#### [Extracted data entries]
|---|
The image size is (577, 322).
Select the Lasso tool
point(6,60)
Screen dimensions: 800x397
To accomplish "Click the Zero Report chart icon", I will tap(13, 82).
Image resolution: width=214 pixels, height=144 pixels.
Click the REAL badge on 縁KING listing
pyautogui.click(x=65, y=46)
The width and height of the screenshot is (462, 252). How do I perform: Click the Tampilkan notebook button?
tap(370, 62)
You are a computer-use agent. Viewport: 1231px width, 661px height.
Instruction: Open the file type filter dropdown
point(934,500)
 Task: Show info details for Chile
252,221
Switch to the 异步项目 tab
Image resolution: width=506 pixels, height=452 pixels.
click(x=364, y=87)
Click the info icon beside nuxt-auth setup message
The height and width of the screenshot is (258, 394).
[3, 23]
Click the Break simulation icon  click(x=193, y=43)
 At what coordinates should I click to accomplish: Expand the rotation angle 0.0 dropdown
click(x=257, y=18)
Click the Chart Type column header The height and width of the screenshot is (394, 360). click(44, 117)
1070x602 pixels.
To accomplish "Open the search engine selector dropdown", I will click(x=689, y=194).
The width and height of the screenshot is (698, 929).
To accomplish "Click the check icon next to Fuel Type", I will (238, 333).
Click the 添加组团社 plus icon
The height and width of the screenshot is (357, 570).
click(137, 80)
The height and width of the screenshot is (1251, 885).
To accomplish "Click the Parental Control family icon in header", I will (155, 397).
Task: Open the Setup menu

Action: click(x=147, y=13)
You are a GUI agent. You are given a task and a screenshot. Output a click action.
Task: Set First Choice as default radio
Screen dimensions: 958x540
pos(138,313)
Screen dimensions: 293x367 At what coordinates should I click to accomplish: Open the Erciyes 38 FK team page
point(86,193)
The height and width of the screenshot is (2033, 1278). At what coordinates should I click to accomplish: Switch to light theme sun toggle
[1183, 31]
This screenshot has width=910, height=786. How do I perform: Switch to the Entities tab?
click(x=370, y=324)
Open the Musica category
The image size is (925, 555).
|---|
#### [What the task asks]
Write out the records above again, keeping each one identical to the original.

#### [Response area]
The image size is (577, 322).
Select the Lasso tool
point(6,60)
Screen dimensions: 800x397
To accomplish "Click the Zero Report chart icon", I will tap(13, 82).
Image resolution: width=214 pixels, height=144 pixels.
Click the REAL badge on 縁KING listing
pyautogui.click(x=65, y=46)
The width and height of the screenshot is (462, 252). How do I perform: Click the Tampilkan notebook button?
tap(370, 62)
You are a computer-use agent. Viewport: 1231px width, 661px height.
Instruction: Open the file type filter dropdown
point(934,500)
 Task: Show info details for Chile
252,221
Switch to the 异步项目 tab
Image resolution: width=506 pixels, height=452 pixels.
click(x=364, y=87)
Click the info icon beside nuxt-auth setup message
The height and width of the screenshot is (258, 394).
[3, 23]
Click the Break simulation icon  click(x=193, y=43)
 At what coordinates should I click to accomplish: Expand the rotation angle 0.0 dropdown
click(x=257, y=18)
Click the Chart Type column header The height and width of the screenshot is (394, 360). click(44, 117)
1070x602 pixels.
To accomplish "Open the search engine selector dropdown", I will click(x=689, y=194).
The width and height of the screenshot is (698, 929).
To accomplish "Click the check icon next to Fuel Type", I will (238, 333).
Click the 添加组团社 plus icon
The height and width of the screenshot is (357, 570).
click(137, 80)
The height and width of the screenshot is (1251, 885).
To accomplish "Click the Parental Control family icon in header", I will (155, 397).
Task: Open the Setup menu

Action: click(x=147, y=13)
You are a GUI agent. You are given a task and a screenshot. Output a click action.
Task: Set First Choice as default radio
Screen dimensions: 958x540
pos(138,313)
Screen dimensions: 293x367 At what coordinates should I click to accomplish: Open the Erciyes 38 FK team page
point(86,193)
The height and width of the screenshot is (2033, 1278). At what coordinates should I click to accomplish: Switch to light theme sun toggle
[1183, 31]
This screenshot has width=910, height=786. How do I perform: Switch to the Entities tab?
click(x=370, y=324)
Open the Musica category
The image size is (925, 555).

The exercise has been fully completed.